◆ **Exercise directions**
Write out the records that follow with every word intact.
*** Stored data Section Begins ***
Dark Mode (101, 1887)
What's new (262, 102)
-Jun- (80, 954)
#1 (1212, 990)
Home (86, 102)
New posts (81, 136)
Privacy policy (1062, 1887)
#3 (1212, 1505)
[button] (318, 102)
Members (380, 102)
*** Stored data Section Ends ***
◆ **Solution**
Dark Mode (101, 1887)
What's new (262, 102)
-Jun- (80, 954)
#1 (1212, 990)
Home (86, 102)
New posts (81, 136)
Privacy policy (1062, 1887)
#3 (1212, 1505)
[button] (318, 102)
Members (380, 102)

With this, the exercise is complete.